While Mr Abdullahi partly blamed the COVID-19 outbreak for the non-attainment of the 15 per cent healthcare benchmark, findings outlined earlier in this report revealed that the health sector was being underfunded long before the pandemic.
The permanent secretary, however, revealed that the country will continue to rely on loans and grants from external sources, including the US government, Global Fund, World Bank and other international donor agencies, to augment the financing of its health sector.
Donor funding fell significantly after Nigeria was re-classified as a “Lower Middle Income” country. Since 2003, Nigeria has received almost $3 billion from Global Fund, while contributing $38.7 million to the fund as a global health partner. Recently, the fund disbursed 25 per cent of the $1.1 billion allocated to address key health issues in the country, in addition to the €50 million Nigeria received from the European Union (EU) in 2020.

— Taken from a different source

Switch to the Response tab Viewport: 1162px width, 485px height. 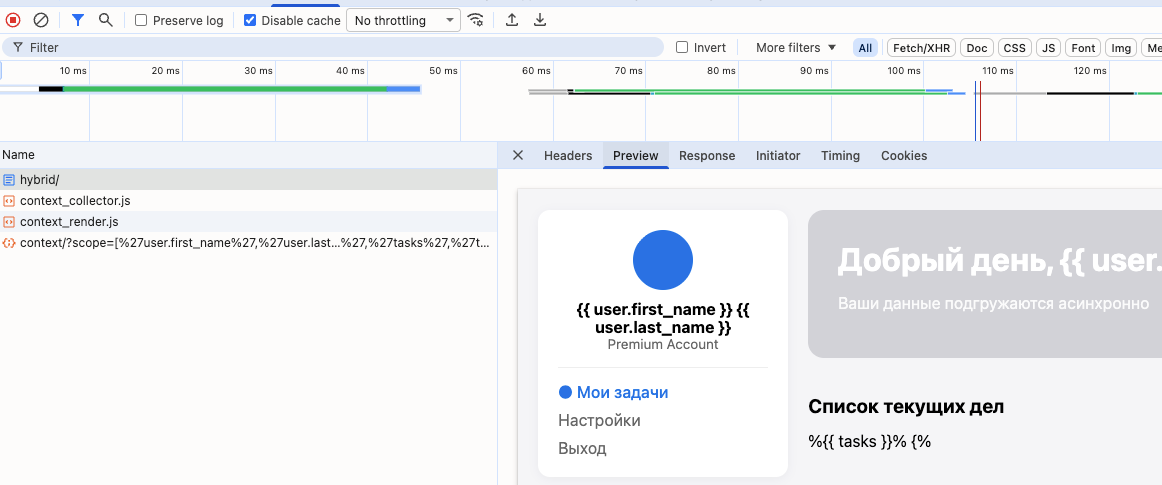point(707,156)
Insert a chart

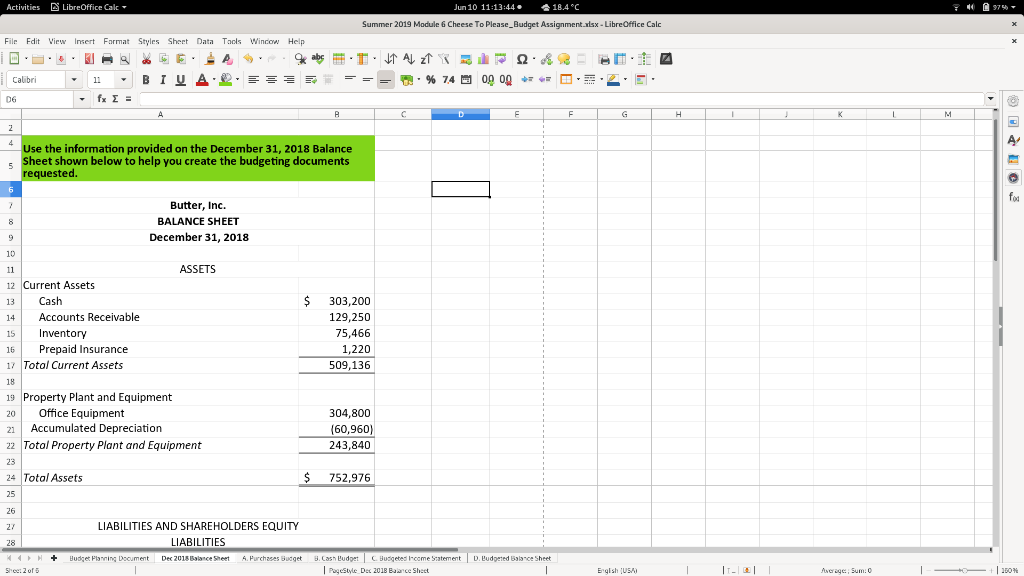tap(482, 59)
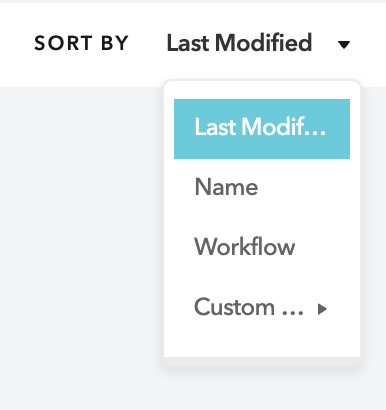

Underfunding has a negative effect on the Nigerian population, which accounts for 20 per cent of global maternal deaths, the world’s highest under-5 deaths, third highest HIV infections in the world and the heaviest TB burden in Africa.
For Mr Elijah, his health challenge has cut his source of livelihood.
“I used to run a baking business. I did event decoration too. But this condition has stopped everything,” he said.